[About this exercise]:
Print the lines in the listing below starting at the line with "The image size is (884, 949)." and ending at the line with "The image size is (406, 800).", both included. Reproduce them exactly and omit every picture.

---------- Available records

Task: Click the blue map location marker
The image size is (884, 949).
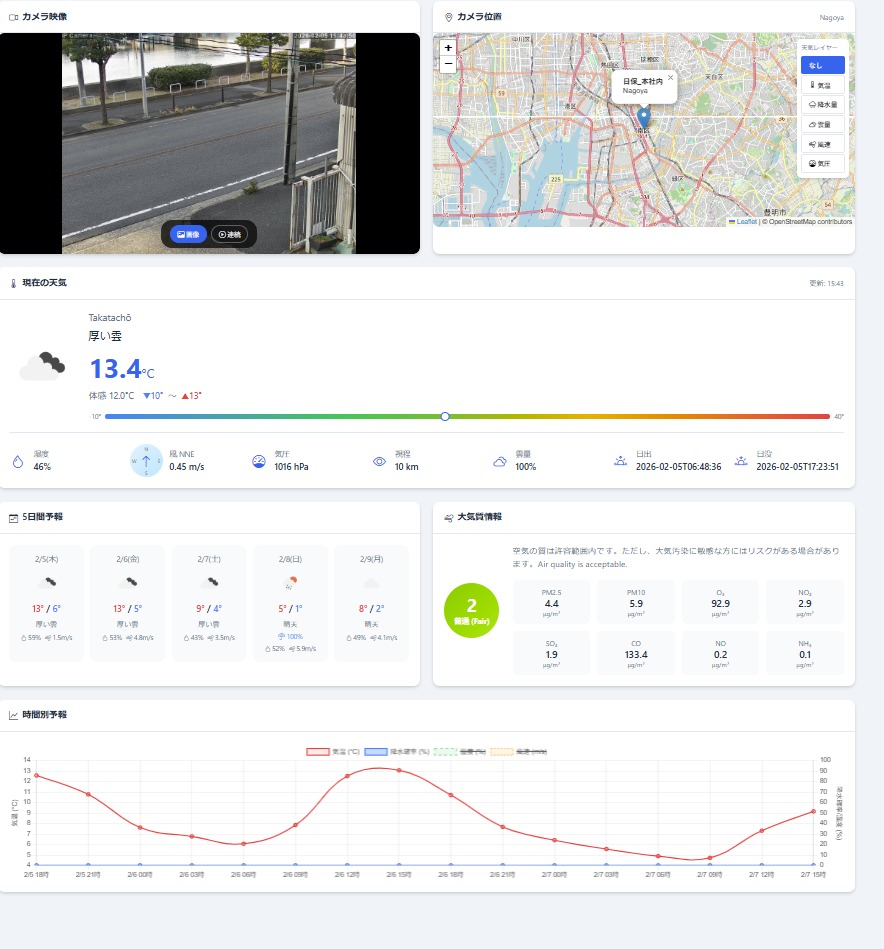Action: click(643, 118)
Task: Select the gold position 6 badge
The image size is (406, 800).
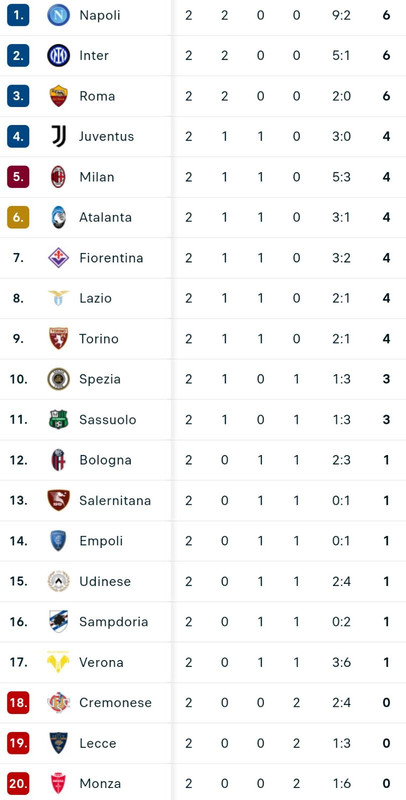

--------------------
---------- Available records

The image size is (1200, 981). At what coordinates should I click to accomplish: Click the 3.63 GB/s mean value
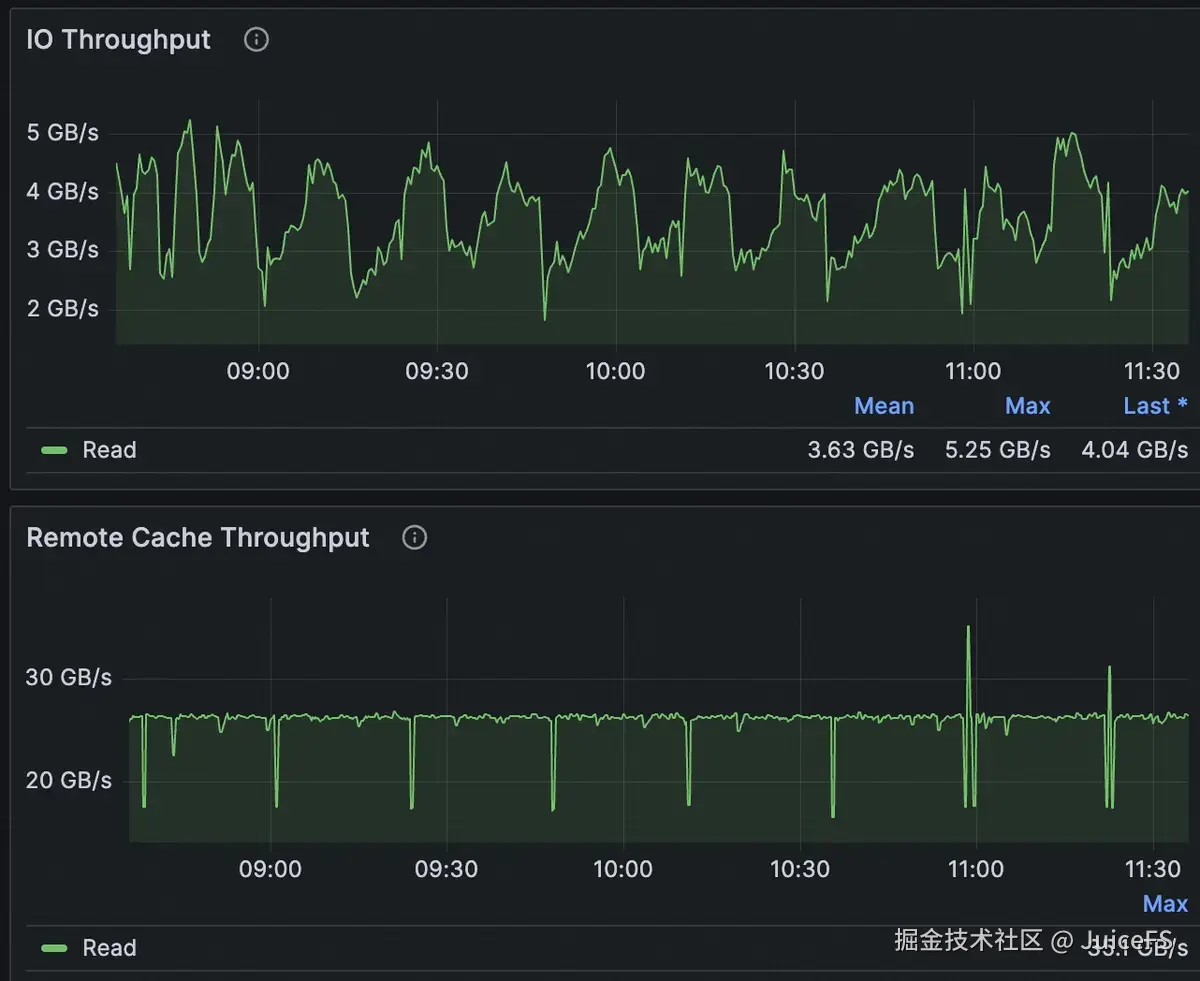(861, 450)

--------------------

[Response to this task]:
The image size is (884, 949).
Action: click(643, 118)
Task: Select the gold position 6 badge
The image size is (406, 800).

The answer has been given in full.